## Exercise brief
In your copy of the entries below, keep every word exactly and leave out all images.

Records contained in a dataset
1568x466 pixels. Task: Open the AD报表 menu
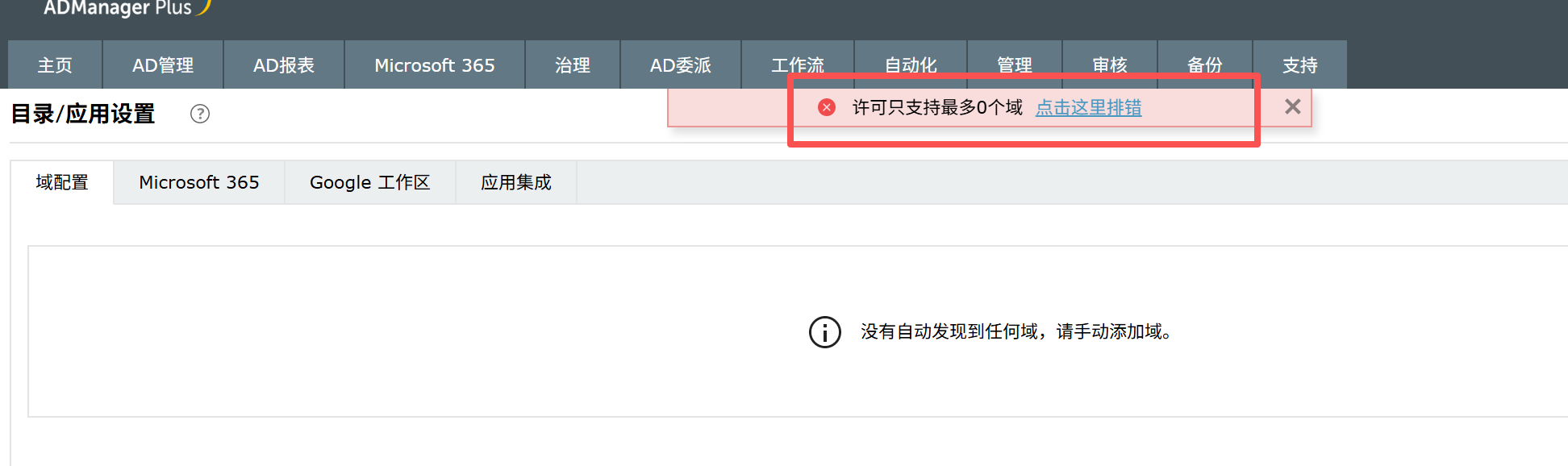click(284, 65)
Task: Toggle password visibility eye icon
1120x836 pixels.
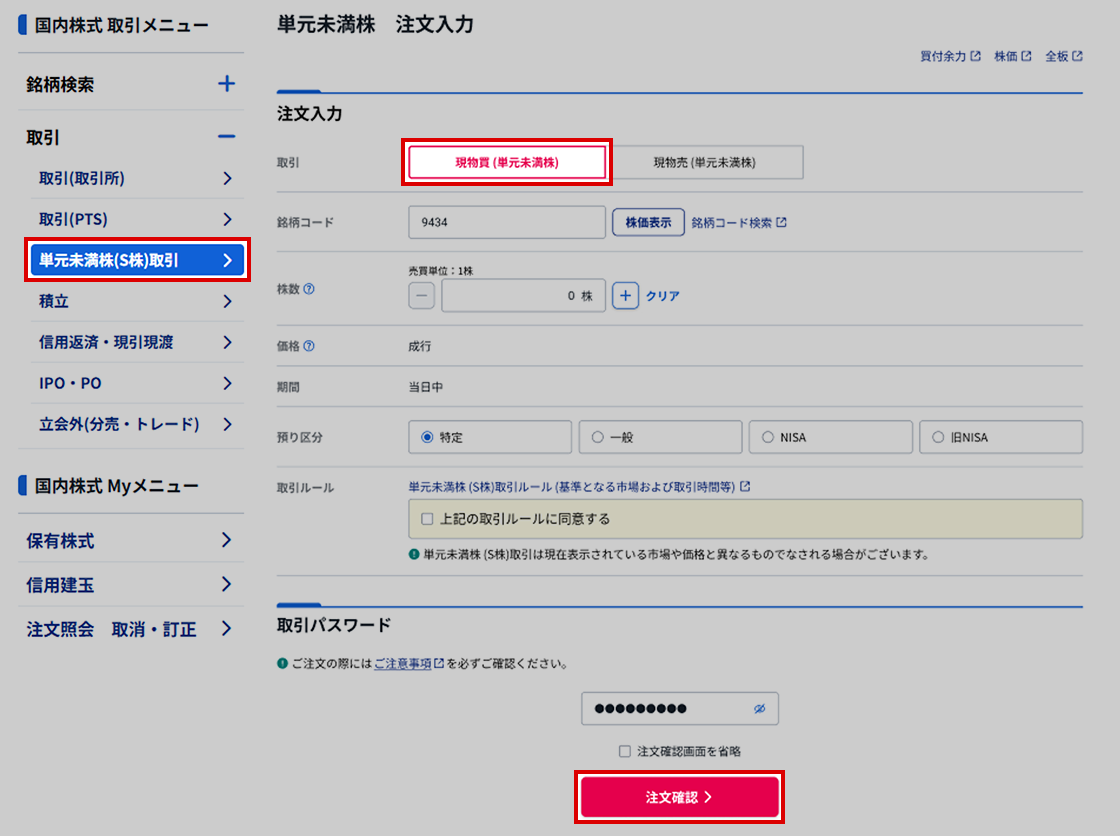Action: click(x=759, y=709)
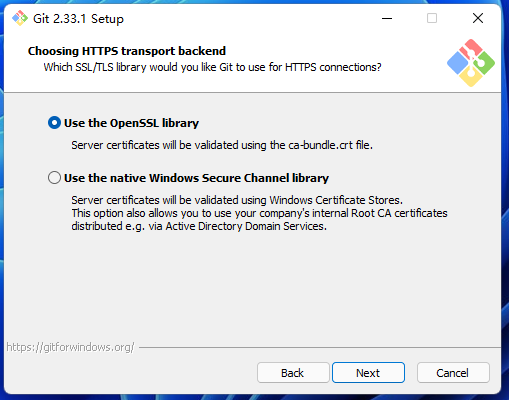Click the ca-bundle.crt file description text

[222, 145]
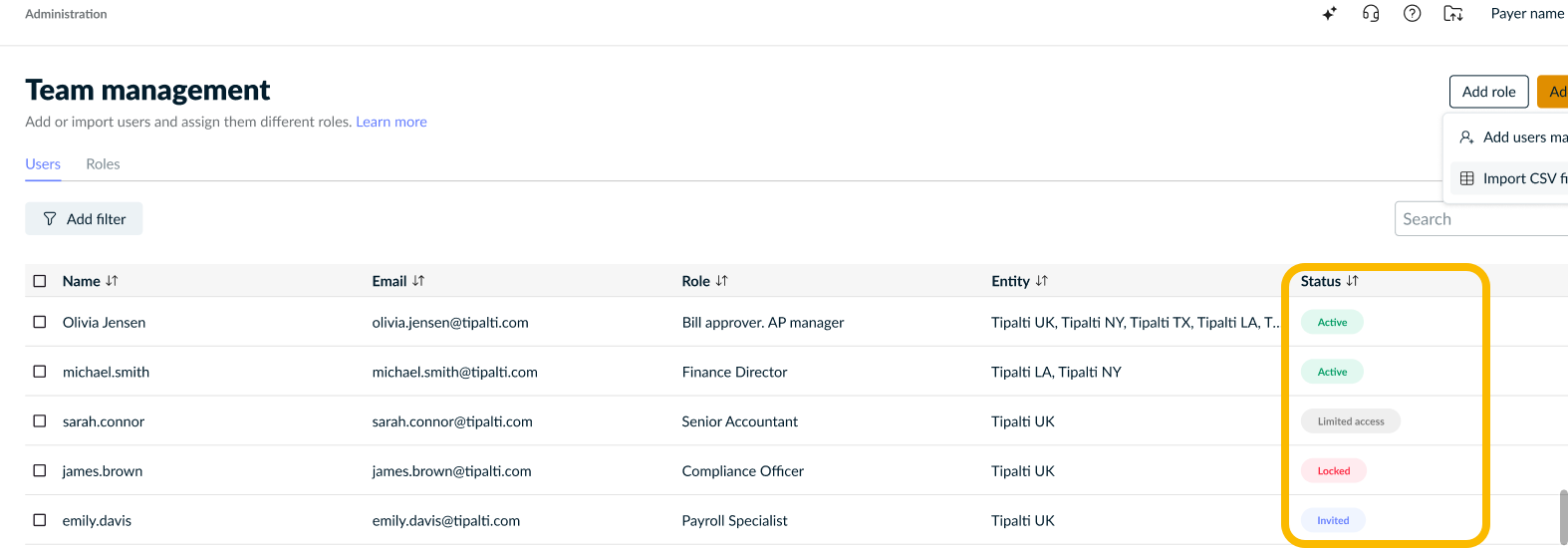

## Exercise output
1568x466 pixels. Task: Open the AD报表 menu
click(284, 65)
Task: Toggle password visibility eye icon
1120x836 pixels.
Action: click(x=759, y=709)
Click the ca-bundle.crt file description text

[222, 145]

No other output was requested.